* [Provided passage]:
######
Chemometric Techniques for Quantitative Analysis

This course is designed to get the student quickly "up to speed" with the Multiple Linear Regressions and Factor-Based techniques used to produce quantitative calibrations from instrumental and other data: Classical Least-Squares (CLS), Inverse Least-Squares (ILS), Principle Component Regression (PCR) and Partial Least-Squares in latent variables (PLS). The emphasis will be on using actual and synthetic data to gain a practical understanding of the different techniques and their proper application.

This short course is normally presented over 2 days. A 1-day version is also available, but we strongly recommend that you choose the 2-day version. The short course may be supplemented by additional workshop days during which the instructor works with your people on your actual applications and data.
######
* [What is needed]:
Please continue the chemometrics course description from where it stops, keeping its style. The records that come next are separate material, unrelated to the course description.
######
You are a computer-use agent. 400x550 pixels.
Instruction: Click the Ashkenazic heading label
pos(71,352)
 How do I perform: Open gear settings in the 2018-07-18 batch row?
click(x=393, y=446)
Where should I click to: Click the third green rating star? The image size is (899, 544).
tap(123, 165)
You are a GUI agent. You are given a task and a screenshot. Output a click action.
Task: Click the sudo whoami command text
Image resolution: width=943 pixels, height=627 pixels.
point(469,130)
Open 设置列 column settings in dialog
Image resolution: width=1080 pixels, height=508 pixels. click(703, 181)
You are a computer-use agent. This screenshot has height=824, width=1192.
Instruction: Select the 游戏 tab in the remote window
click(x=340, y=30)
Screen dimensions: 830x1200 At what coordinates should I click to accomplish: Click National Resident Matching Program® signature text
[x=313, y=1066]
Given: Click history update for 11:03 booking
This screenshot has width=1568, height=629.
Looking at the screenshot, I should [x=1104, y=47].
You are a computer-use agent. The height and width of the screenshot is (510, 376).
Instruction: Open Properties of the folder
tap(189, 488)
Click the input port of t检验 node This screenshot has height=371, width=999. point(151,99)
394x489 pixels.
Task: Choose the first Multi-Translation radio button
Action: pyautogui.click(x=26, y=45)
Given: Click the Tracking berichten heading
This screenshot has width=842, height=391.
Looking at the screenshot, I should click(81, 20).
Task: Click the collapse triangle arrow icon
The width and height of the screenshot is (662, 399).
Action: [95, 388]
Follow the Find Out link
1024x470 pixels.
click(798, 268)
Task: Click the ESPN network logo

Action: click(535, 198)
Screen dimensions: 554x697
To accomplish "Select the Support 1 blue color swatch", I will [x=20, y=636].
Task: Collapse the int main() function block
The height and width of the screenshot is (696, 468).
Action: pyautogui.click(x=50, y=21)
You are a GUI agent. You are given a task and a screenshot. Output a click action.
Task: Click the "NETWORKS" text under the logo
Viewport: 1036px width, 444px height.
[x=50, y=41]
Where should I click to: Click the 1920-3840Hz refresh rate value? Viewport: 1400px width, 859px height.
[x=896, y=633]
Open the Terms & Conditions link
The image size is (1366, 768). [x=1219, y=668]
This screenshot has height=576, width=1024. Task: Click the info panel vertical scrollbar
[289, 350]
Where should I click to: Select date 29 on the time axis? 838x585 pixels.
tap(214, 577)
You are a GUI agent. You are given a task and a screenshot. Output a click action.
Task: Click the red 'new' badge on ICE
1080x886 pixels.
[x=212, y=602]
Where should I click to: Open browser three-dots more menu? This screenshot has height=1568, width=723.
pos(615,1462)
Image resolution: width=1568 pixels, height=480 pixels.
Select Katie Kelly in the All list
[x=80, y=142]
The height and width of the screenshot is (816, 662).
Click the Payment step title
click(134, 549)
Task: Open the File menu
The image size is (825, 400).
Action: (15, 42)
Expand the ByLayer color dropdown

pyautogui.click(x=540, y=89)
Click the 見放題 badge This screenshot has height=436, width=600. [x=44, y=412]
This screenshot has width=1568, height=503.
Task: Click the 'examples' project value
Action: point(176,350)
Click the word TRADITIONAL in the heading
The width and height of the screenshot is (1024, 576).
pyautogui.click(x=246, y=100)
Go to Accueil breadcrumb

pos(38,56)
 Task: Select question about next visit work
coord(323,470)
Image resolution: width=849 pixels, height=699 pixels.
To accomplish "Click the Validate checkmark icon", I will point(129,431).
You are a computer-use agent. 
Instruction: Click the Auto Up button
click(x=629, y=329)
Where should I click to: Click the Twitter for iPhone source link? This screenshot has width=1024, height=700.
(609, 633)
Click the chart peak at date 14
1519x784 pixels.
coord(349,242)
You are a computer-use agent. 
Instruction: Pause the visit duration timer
######
* [Task answer]:
This course will help the student understand: what ILS, CLS, PCR, PLS are and how they work; the steps necessary for the creation and successful deployment of calibrations; the similarity and differences among the techniques, the pitfalls and tradeoffs, and how to intelligently use them to improve calibrations and produce better analytical results; the strengths and weaknesses of each technique; how to select calibration standards,and assess the reliability of calibrations; which software capabilities and features are important for the student's applications. This course will enable the student to: properly use the quantitative software provided with an instrument or commercial package; read critically and understand the current literature; further explore the topics using the course notes and comprehensive bibliography.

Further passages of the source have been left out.